DESCRIPTION OF THE TASK: Every record below is to be retyped exactly, with any pictures left out.

[Stored items]
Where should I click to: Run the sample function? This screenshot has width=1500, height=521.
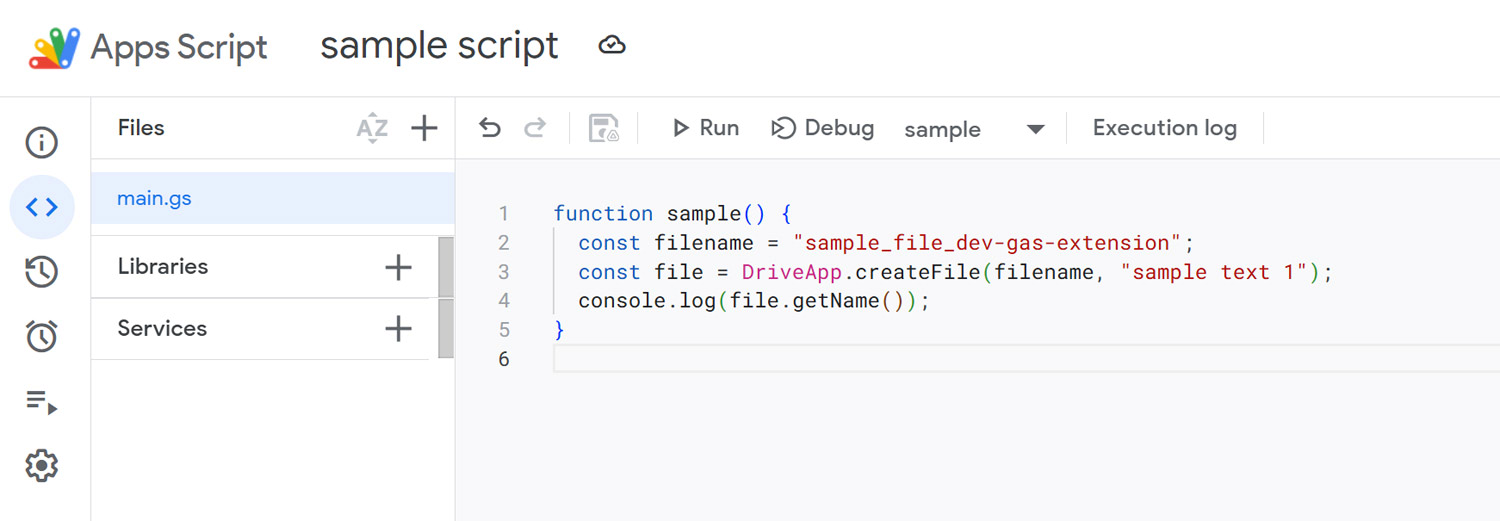[705, 128]
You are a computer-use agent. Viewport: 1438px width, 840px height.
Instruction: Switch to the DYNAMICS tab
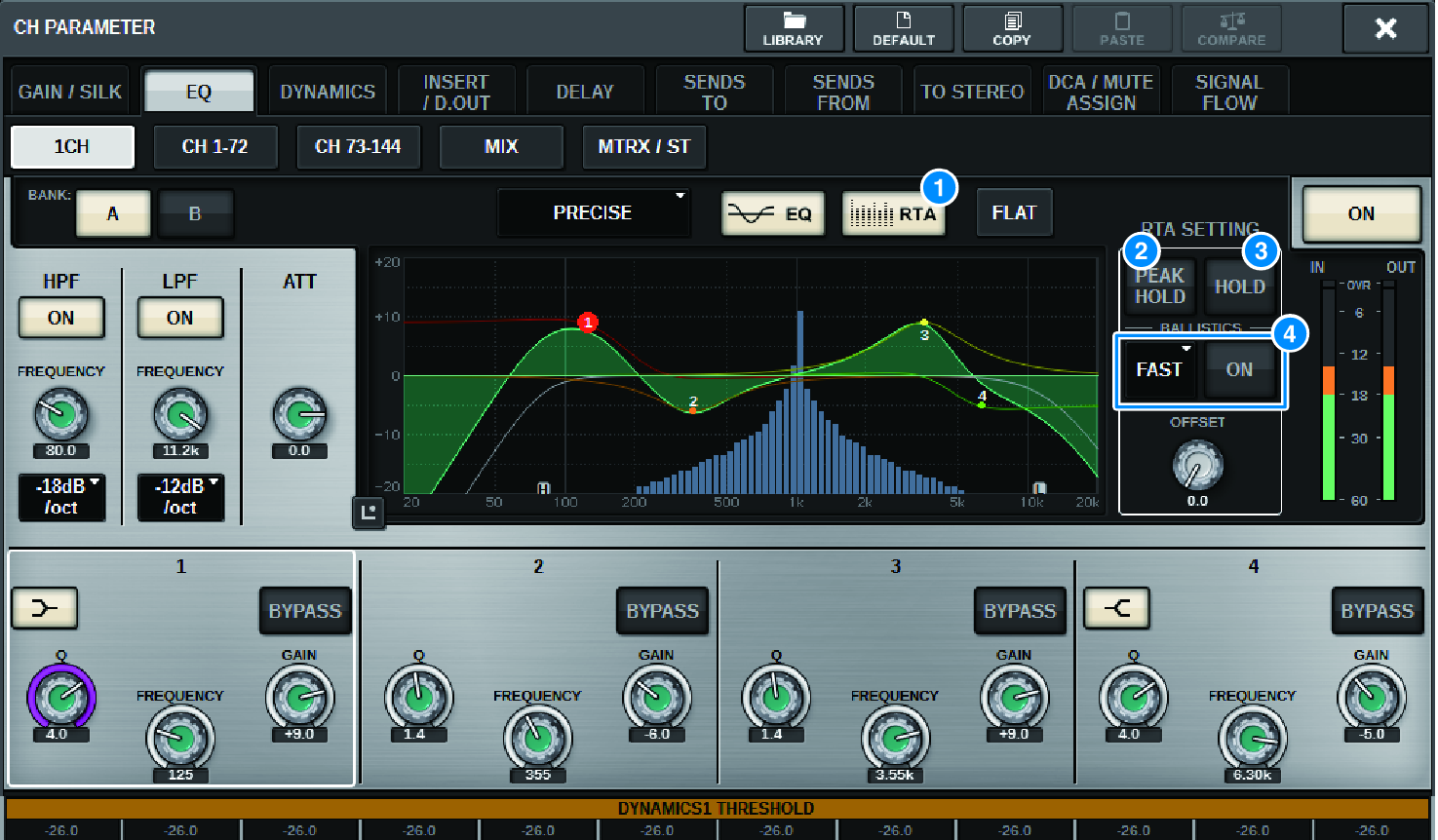pyautogui.click(x=327, y=90)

ANSWER BELOW:
Where should I click to: Run the sample function? This screenshot has width=1500, height=521.
[705, 128]
You are a computer-use agent. Viewport: 1438px width, 840px height.
Instruction: Switch to the DYNAMICS tab
pyautogui.click(x=327, y=90)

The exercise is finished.